#### MATERIALS PROVIDED
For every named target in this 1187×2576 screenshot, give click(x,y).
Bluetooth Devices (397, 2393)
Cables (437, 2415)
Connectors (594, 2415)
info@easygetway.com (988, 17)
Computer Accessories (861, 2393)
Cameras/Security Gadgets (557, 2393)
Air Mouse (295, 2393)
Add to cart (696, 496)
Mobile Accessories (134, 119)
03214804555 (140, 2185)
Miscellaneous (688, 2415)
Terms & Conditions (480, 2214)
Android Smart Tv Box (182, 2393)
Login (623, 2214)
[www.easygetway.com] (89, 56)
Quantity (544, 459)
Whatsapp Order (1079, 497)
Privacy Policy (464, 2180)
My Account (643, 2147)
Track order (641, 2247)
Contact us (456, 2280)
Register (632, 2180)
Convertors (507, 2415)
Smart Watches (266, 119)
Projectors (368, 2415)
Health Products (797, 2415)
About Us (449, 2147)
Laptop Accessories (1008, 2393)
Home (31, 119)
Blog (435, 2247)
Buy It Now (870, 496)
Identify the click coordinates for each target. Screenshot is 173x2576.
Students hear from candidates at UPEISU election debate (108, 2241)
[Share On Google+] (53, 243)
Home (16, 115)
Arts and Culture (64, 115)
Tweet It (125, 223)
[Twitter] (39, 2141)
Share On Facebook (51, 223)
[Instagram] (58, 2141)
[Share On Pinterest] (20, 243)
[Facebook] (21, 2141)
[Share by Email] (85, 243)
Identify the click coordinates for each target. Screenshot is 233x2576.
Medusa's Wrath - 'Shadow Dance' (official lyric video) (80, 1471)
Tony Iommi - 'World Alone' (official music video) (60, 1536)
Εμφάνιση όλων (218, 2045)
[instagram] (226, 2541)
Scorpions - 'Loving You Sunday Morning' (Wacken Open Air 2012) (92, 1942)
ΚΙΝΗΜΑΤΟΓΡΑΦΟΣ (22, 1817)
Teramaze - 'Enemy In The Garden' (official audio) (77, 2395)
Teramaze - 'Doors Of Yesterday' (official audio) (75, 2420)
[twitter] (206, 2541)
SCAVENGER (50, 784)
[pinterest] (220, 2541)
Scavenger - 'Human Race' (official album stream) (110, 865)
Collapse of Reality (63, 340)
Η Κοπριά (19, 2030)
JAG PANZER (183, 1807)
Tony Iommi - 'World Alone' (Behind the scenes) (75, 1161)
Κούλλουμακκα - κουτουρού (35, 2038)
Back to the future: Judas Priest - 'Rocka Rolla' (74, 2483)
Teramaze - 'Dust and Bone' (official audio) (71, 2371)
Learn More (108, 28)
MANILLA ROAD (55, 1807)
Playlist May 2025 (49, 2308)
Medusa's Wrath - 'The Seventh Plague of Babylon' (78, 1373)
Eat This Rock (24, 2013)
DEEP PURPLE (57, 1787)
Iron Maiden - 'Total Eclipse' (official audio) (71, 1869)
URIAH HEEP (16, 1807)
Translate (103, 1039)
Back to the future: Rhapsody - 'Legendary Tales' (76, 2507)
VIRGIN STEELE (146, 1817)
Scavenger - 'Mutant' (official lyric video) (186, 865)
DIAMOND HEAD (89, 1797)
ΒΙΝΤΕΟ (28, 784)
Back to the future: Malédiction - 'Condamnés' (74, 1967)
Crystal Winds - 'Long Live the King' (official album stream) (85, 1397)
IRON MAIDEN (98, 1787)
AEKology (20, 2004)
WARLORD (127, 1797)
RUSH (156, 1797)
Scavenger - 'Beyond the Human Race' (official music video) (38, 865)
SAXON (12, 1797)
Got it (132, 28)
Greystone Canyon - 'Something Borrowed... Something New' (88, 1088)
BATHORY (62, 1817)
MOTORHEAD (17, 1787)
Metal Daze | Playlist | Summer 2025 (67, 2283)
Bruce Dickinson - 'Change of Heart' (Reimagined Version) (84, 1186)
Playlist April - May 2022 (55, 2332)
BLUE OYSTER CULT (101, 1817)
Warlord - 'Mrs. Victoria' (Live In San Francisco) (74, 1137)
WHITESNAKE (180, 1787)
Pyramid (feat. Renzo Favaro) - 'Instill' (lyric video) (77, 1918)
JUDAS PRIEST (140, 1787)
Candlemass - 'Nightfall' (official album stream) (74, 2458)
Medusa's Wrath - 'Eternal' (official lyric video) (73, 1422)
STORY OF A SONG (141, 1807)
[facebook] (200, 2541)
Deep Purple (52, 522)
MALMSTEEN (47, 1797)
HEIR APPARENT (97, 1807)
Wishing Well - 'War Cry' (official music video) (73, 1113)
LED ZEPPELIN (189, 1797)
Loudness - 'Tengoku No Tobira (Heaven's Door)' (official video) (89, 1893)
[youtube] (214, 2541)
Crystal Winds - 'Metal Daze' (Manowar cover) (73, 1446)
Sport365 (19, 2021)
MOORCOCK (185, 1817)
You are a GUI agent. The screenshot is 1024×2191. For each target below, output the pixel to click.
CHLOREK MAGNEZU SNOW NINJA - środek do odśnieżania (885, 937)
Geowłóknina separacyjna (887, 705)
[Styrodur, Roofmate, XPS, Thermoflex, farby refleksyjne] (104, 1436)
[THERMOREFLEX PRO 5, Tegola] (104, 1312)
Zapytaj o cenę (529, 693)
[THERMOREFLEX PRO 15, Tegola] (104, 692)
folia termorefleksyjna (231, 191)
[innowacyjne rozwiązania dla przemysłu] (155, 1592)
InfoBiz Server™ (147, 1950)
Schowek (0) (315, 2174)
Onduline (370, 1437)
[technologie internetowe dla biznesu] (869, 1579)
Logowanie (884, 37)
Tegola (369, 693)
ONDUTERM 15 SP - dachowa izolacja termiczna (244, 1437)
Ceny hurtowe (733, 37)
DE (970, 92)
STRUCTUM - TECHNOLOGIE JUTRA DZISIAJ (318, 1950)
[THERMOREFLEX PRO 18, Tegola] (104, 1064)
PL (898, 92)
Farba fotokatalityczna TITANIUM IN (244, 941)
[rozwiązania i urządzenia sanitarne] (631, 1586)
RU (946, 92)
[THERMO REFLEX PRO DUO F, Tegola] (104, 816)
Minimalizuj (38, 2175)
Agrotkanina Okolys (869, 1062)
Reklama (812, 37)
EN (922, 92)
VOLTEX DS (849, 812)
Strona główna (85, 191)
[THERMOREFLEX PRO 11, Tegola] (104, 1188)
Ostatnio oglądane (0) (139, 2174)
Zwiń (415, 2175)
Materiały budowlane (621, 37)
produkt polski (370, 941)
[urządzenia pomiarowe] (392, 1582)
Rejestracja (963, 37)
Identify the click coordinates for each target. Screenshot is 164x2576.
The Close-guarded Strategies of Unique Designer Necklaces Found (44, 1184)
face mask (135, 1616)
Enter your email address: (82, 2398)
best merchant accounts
########
» **TASK STATEMENT**:
Among the lines of the material, find those holding the word "each" and return them.

» **RESPONSE TO THE EXERCISE**:
Identify the click coordinates for each target. Screenshot is 173x2576.
Identify the click coordinates for each target. Screenshot is 233x2576.
You are a GUI agent. The screenshot is 1024×2191. For each target below, output the pixel to click.
Identify the click coordinates for each target. Screenshot is 164x2576.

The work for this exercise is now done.